The leveraged loan market has seen a significant increase in the number of sustainability linked leveraged loans issued in 2021. In this article, we will briefly discuss the recent updates to the Sustainability Linked Loan Principles ("SLLPs"), and the newly published Best Practice Guide (the "Guide"), before examining how the market has incorporated ESG provisions into leveraged loans and the related issues that borrowers and lenders will need to consider.

This article first appeared in the November 2021 issue of Butterworth's Journal of International Banking and Financial Law

 

Key points

  • The leveraged loan market has seen a significant increase in the number of sustainability-linked leveraged loans issued since the beginning of 2021.
  • Although the Sustainability-Linked Loan Principles provide a voluntary framework for market participants to adopt, we are far from reaching documentary standardisation and drafting continues to be deal-specific.

 

ESG is Everywhere

Such is the extent to which environmental concerns dominate the global agenda, that for some time now it has been impossible to open a newspaper and not find an article related to climate change or the transition to net zero. Greta Thunberg and Extinction Rebellion have become household names as awareness of global warming, carbon footprints and our impact on the planet has skyrocketed, meaning that you cannot avoid the E in ESG. Furthermore, after the tumultuousness of 2020, attention is by no means limited just to the environmental pillar. Events such as the global coronavirus pandemic and the Black Lives Matter movement dominated headlines and raised to the forefront issues relating to the social and governance pillars.

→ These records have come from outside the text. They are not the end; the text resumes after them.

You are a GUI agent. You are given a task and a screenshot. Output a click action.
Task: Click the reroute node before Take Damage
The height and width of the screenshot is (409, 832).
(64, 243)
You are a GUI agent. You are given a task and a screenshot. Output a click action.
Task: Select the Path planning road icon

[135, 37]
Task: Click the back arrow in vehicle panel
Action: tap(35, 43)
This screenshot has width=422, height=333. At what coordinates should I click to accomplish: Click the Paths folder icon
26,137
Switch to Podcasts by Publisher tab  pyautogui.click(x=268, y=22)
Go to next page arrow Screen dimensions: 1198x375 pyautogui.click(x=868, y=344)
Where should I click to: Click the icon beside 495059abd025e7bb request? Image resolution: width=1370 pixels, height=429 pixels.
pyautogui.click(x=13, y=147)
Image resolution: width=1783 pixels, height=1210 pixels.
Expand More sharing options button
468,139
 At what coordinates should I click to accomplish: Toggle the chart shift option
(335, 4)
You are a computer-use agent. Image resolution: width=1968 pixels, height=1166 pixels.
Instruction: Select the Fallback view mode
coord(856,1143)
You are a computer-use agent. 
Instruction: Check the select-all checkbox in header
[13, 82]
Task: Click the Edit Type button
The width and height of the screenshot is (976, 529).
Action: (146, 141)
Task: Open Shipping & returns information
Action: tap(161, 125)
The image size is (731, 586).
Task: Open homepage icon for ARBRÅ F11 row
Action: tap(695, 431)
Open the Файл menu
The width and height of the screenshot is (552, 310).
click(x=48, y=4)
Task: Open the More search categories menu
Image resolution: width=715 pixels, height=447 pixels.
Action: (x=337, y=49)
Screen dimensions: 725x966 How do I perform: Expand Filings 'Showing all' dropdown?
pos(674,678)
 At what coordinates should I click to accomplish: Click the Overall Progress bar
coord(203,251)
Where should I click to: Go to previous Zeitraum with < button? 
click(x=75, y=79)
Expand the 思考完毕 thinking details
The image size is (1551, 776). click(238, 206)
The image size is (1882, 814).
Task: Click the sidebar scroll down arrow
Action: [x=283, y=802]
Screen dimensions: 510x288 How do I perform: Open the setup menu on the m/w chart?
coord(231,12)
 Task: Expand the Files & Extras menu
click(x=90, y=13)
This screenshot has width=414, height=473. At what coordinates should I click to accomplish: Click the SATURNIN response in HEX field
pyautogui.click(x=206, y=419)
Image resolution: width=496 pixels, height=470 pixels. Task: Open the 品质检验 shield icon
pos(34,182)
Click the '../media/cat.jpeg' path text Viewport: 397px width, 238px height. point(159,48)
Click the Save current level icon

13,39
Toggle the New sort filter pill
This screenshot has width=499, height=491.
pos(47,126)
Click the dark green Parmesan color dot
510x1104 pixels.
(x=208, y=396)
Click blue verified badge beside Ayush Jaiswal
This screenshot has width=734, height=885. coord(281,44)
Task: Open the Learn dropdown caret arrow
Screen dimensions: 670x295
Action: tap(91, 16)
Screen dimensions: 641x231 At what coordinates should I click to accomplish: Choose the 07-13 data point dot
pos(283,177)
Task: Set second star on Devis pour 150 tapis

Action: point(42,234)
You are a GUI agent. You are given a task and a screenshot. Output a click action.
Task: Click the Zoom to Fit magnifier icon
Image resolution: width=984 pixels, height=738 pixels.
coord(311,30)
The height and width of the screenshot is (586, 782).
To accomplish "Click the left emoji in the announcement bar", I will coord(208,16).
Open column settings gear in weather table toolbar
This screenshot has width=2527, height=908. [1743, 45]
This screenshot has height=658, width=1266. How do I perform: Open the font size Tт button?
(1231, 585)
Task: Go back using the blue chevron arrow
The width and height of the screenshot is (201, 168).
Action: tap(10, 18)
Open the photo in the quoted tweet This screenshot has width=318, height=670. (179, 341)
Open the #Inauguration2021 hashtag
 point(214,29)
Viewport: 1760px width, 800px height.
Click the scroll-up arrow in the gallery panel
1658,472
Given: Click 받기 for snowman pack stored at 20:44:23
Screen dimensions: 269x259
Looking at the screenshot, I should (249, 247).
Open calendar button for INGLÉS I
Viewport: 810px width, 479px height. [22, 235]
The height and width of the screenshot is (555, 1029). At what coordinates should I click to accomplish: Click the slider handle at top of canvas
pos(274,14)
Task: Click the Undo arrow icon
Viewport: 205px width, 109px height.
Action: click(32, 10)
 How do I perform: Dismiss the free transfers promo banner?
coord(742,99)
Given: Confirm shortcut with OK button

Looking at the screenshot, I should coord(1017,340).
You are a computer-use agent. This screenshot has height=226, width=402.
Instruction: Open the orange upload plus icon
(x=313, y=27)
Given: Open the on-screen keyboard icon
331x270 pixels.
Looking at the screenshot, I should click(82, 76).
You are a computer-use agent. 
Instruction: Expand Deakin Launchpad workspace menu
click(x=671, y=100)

In a similar vein, it has also been impossible for market participants in the European leveraged loan market not to notice the momentum of ESG since the start of 2021. After a trickle of sustainability-linked loan issuances towards the end of 2020, suddenly, at the beginning of this year, the floodgates seemed to open. Almost overnight, everyone was an ESG expert and borrowers and sponsors were racing to join the cause by including an ESG-linked margin ratchet in their financings. In fact, such was the enthusiasm for sustainability-linked financings that in the second quarter of 2021, 65% of European syndicated leveraged loans reviewed by Covenant Review contained an ESG-linked margin ratchet. This is a truly remarkable figure, particularly when you consider the fact that sustainability-linked loans ("SLLs") accounted for just a 4% share of the market in the whole of 2020.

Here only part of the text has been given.